В ней шевельнулось чувство благодарности к мужу за то внимание, которое он уделил ветхому божьему дому, и она почувствовала себя мягко настроенной. Она начала рассказывать ему что-то, намекать на возможность… да, это уж, впрочем, совсем достоверно… она может сказать…
Он быстро обернулся к ней и пристально посмотрел на нее. Глаза его выразили изумление, лицо было взволнованно; на нем разлилось беспокойство. Как после стольких лет одинокой жизни… верно ли он расслышал? Жена кивнула утвердительно: это была правда. И поэтому она была так раздражительна в тот день на мельничной плотине.
– Вы были раздражительны? Что это вам вздумалось…
– Боже мой… нет… я только хотела сказать… Но что вы скажете на это, если это так? Я не была вполне уверена в этом, но теперь могу сказать.
– Да благословит вас Бог… это… гм… это знаменательнейшее событие в моей жизни. Меня теперь вовсе не радует, что церковная крыша проваливается.
– Нет, извините меня…
– Замолчите! Как вы можете в такую минуту, как эта… при обстоятельствах... одним словом…
Он готов был провалиться сквозь землю; смущение заставило его направиться к двери; он отворил ее и вышел. Он долго не возвращался; жена слышала, как он ходил взад и вперед по библиотеке. Наконец он вернулся.
– Простите, что я не могу забыть церковь. Вопрос еще, не разрушится ли все здание… Я хочу сказать – при первой буре. И, кроме того, это стыд для нас, для всего поместья. Если вы согласитесь поручить мне это – я ведь коечто смыслю в черчении, – то я мог бы начертить план новой церкви, а вы построили бы ее. Лес у нас еще есть, есть и плотники: Северин, Бертель из Сагвика, Оле Иоганн. Припомните мое слово: при следующем западном ветре… да к тому же это недостойно нас… теперь ведь нас скоро прибавится. Как вы думаете?.. Я сам, конечно, позабочусь об акустике, чтобы ваш голос разносился с вашего места по всей церкви.
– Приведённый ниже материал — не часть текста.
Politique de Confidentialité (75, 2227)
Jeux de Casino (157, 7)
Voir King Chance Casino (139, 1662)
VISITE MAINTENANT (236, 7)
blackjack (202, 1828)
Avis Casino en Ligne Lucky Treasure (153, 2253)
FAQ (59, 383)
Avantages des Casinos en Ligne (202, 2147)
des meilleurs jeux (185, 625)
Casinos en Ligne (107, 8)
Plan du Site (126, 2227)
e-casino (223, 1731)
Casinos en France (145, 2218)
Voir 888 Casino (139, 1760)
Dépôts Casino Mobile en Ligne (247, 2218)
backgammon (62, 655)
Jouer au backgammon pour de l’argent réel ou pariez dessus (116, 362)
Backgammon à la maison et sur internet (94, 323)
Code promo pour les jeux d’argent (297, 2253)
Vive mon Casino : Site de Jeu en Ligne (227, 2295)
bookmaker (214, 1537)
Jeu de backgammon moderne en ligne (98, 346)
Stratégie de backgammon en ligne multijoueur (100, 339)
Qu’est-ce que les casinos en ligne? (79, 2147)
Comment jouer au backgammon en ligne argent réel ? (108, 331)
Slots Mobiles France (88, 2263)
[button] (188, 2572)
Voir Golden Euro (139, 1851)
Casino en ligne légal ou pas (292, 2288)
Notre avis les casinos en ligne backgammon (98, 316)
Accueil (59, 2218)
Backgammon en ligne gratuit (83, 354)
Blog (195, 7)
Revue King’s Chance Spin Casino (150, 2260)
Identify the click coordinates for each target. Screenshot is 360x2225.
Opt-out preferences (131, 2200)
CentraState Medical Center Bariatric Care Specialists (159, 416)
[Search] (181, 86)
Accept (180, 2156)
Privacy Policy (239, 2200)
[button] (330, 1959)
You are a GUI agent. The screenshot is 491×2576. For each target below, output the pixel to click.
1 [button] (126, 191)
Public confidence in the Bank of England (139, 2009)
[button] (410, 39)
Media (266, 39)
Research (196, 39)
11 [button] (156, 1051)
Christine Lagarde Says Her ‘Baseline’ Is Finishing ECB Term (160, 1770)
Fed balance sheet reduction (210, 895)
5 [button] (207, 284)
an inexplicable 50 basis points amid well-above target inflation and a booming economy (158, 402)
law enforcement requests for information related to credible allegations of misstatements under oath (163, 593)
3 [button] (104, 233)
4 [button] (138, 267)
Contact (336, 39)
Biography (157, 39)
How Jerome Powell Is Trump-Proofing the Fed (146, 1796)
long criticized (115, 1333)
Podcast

Если вы позволите мне пригласить подрядчика, чтобы руководить людьми…
– Благодарю вас. Если находите возможным…
– Возможным? Мне стоит сказать только слово… Пока позвольте мне поблагодарить вас… за все!
Неудачи сделали этого человека холодным, но теперь то была не неудача, а нечто новое, – удача, благословение. Он соединил с этим событием особое представление о богатстве, о каком-то чистом доходе. Какую все это имело связь между собой? И сестры его, с которыми он не видался с тех пор, как они стали шведками – и мать, которая не могла жить в «нищете» и уехала – что они теперь скажут? Она, словно крыса, поспешила убраться, а корабль не пошел ко дну.
Поручик опять надел на правую руку, где оно должно было быть, кольцо, которое некоторое время носил на левой руке. Он носил кольцо попеременно на разных руках потому, что думал много, и он переодевал кольцо, когда хотел вспомнить ту или другую важную вещь. Это происходило всегда тихо и незаметно; никто не знал, почему он делает это. Да и сам он, может быть, не знал.